San Antonio Spurs przegrali w nocy z środy na czwartek w meczu wyjazdowym z Houston Rockets 106:118. To jednak nie koniec złych informacji dla fanów ekipy z Teksasu. W drugiej połowie na parkiecie nie oglądaliśmy już bowiem Jeremy'ego Sochana. Reprezentant Polski w pierwszej części gry doznał urazu głowy, który wykluczył go z dalszej rywalizacji.
To nie była dobra noc dla zespołu San Antonio Spurs. Mecz z Houston Rockets od początku nie ułożył się po myśli popularnych Ostróg. Już po pierwszej kwarcie gospodarze prowadzili 34:20, a Jeremy Sochan i spółka zmuszeni byli gonić wynik.

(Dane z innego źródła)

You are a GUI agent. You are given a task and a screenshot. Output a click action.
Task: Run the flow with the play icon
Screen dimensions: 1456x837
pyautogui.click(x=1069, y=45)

Dwie kolejne kwarty to tylko stopniowe budowanie przewagi przez zespół z Houston. Spurs obudzili się dopiero w ostatnich dwunastu minutach, ale to było już za późno. Miejscowi triumfowali ostatecznie 118:106. Prym w ich szeregach wiedli Amen Thompson (25 punktów, 9 zbiórek, 5 asyst) oraz Jalen Green (21 punktów, 7 zbiórek, 4 asysty). U przyjezdnych najlepiej zaprezentował się Stephon Castle, autor 22 zbiórek, 7 zbiórek i 5 asyst.
Starcia w Toyota Center nie będzie dobrze wspominać również Jeremy Sochan. Polski skrzydłowy po uderzeniu w głowę nie był w stanie kontynuować gry w drugiej połowie spotkania.
Informację o urazie polskiego koszykarza podał dziennikarz ESPN Michael C. Wright, powołując się na klub z San Antonio. W tym przypadku została zastosowana standardowa procedura przy uderzeniach w głowę. Ze względów ostrożnościowych zawodnik opuszcza plac gry, by nie ryzykować pogłębienia się urazu.
Sochan zdołał dorzucić do konta drużyny 7 punktów i 5 zbiórek. Na razie nie wiadomo, czy reprezentanta Polski czeka dłuższa przerwa w grze. Czekamy na oficjalny komunikat klubu.